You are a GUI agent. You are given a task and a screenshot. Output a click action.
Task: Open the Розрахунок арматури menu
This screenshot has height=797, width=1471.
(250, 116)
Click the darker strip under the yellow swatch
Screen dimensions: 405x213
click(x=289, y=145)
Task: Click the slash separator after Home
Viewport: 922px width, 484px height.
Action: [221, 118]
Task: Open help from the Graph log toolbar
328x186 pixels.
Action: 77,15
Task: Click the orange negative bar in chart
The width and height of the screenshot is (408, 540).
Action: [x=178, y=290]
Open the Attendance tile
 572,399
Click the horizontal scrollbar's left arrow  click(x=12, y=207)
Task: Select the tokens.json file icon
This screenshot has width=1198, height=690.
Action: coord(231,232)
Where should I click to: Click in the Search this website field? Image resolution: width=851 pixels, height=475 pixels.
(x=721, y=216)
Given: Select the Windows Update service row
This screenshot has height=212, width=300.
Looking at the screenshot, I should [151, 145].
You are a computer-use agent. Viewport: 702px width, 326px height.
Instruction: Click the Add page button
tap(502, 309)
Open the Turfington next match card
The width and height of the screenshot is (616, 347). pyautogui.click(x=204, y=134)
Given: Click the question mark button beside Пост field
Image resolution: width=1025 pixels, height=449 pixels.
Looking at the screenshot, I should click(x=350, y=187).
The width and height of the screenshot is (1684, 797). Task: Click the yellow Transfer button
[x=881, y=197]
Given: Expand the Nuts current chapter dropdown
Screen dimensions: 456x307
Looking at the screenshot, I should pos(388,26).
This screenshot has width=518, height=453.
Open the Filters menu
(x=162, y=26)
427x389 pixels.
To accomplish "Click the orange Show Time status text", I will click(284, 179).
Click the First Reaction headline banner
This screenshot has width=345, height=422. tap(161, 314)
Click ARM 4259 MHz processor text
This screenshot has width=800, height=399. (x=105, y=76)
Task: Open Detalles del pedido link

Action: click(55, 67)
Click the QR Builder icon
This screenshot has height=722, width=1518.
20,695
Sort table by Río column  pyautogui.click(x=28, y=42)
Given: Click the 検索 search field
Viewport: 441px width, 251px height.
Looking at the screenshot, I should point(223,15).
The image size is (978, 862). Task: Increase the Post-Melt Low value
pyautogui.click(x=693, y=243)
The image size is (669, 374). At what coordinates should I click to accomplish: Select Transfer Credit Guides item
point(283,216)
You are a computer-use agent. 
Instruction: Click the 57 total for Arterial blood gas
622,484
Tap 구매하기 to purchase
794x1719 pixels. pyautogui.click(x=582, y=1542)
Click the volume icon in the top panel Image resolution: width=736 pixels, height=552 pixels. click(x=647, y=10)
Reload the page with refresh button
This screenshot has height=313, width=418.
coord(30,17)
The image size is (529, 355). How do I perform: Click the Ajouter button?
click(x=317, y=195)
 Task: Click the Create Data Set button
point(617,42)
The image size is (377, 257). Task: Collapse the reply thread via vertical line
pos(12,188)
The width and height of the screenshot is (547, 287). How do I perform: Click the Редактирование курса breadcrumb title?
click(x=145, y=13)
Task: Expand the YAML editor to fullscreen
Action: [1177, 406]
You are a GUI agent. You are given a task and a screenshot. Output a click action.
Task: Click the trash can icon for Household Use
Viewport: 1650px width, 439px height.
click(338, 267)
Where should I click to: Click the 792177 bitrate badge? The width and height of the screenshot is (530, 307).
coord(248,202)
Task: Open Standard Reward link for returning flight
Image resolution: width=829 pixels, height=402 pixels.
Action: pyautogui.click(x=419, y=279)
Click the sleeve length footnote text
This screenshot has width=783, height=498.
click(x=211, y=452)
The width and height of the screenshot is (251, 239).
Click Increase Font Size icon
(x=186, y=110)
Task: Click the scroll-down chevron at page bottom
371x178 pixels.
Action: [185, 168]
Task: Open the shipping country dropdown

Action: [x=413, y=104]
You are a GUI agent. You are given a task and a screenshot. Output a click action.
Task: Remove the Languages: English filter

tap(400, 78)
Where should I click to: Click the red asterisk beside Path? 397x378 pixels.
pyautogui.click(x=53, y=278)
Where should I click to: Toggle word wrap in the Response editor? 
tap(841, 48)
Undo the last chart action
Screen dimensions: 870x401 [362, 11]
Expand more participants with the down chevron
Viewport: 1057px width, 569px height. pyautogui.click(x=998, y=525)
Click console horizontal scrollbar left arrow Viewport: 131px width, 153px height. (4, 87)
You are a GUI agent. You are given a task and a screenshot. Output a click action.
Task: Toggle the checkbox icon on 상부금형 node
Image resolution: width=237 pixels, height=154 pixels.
----------
__Task item__
Without altering anything, print all of the data again.

__Exercise output__
You are a GUI agent. You are given a task and a screenshot. Output a click action.
Task: Open the Розрахунок арматури menu
This screenshot has height=797, width=1471.
(250, 116)
Click the darker strip under the yellow swatch
Screen dimensions: 405x213
click(x=289, y=145)
Task: Click the slash separator after Home
Viewport: 922px width, 484px height.
Action: [221, 118]
Task: Open help from the Graph log toolbar
328x186 pixels.
Action: 77,15
Task: Click the orange negative bar in chart
The width and height of the screenshot is (408, 540).
Action: [x=178, y=290]
Open the Attendance tile
 572,399
Click the horizontal scrollbar's left arrow  click(x=12, y=207)
Task: Select the tokens.json file icon
This screenshot has width=1198, height=690.
Action: coord(231,232)
Where should I click to: Click in the Search this website field? Image resolution: width=851 pixels, height=475 pixels.
(x=721, y=216)
Given: Select the Windows Update service row
This screenshot has height=212, width=300.
Looking at the screenshot, I should [151, 145].
You are a computer-use agent. Viewport: 702px width, 326px height.
Instruction: Click the Add page button
tap(502, 309)
Open the Turfington next match card
The width and height of the screenshot is (616, 347). pyautogui.click(x=204, y=134)
Given: Click the question mark button beside Пост field
Image resolution: width=1025 pixels, height=449 pixels.
Looking at the screenshot, I should click(x=350, y=187).
The width and height of the screenshot is (1684, 797). Task: Click the yellow Transfer button
[x=881, y=197]
Given: Expand the Nuts current chapter dropdown
Screen dimensions: 456x307
Looking at the screenshot, I should pos(388,26).
This screenshot has width=518, height=453.
Open the Filters menu
(x=162, y=26)
427x389 pixels.
To accomplish "Click the orange Show Time status text", I will click(284, 179).
Click the First Reaction headline banner
This screenshot has width=345, height=422. tap(161, 314)
Click ARM 4259 MHz processor text
This screenshot has width=800, height=399. (x=105, y=76)
Task: Open Detalles del pedido link

Action: click(55, 67)
Click the QR Builder icon
This screenshot has height=722, width=1518.
20,695
Sort table by Río column  pyautogui.click(x=28, y=42)
Given: Click the 検索 search field
Viewport: 441px width, 251px height.
Looking at the screenshot, I should point(223,15).
The image size is (978, 862). Task: Increase the Post-Melt Low value
pyautogui.click(x=693, y=243)
The image size is (669, 374). At what coordinates should I click to accomplish: Select Transfer Credit Guides item
point(283,216)
You are a computer-use agent. 
Instruction: Click the 57 total for Arterial blood gas
622,484
Tap 구매하기 to purchase
794x1719 pixels. pyautogui.click(x=582, y=1542)
Click the volume icon in the top panel Image resolution: width=736 pixels, height=552 pixels. click(x=647, y=10)
Reload the page with refresh button
This screenshot has height=313, width=418.
coord(30,17)
The image size is (529, 355). How do I perform: Click the Ajouter button?
click(x=317, y=195)
 Task: Click the Create Data Set button
point(617,42)
The image size is (377, 257). Task: Collapse the reply thread via vertical line
pos(12,188)
The width and height of the screenshot is (547, 287). How do I perform: Click the Редактирование курса breadcrumb title?
click(x=145, y=13)
Task: Expand the YAML editor to fullscreen
Action: [1177, 406]
You are a GUI agent. You are given a task and a screenshot. Output a click action.
Task: Click the trash can icon for Household Use
Viewport: 1650px width, 439px height.
click(338, 267)
Where should I click to: Click the 792177 bitrate badge? The width and height of the screenshot is (530, 307).
coord(248,202)
Task: Open Standard Reward link for returning flight
Image resolution: width=829 pixels, height=402 pixels.
Action: pyautogui.click(x=419, y=279)
Click the sleeve length footnote text
This screenshot has width=783, height=498.
click(x=211, y=452)
The width and height of the screenshot is (251, 239).
Click Increase Font Size icon
(x=186, y=110)
Task: Click the scroll-down chevron at page bottom
371x178 pixels.
Action: [185, 168]
Task: Open the shipping country dropdown

Action: [x=413, y=104]
You are a GUI agent. You are given a task and a screenshot. Output a click action.
Task: Remove the Languages: English filter

tap(400, 78)
Where should I click to: Click the red asterisk beside Path? 397x378 pixels.
pyautogui.click(x=53, y=278)
Where should I click to: Toggle word wrap in the Response editor? 
tap(841, 48)
Undo the last chart action
Screen dimensions: 870x401 [362, 11]
Expand more participants with the down chevron
Viewport: 1057px width, 569px height. pyautogui.click(x=998, y=525)
Click console horizontal scrollbar left arrow Viewport: 131px width, 153px height. (4, 87)
You are a GUI agent. You are given a task and a screenshot. Output a click action.
Task: Toggle the checkbox icon on 상부금형 node
Image resolution: width=237 pixels, height=154 pixels.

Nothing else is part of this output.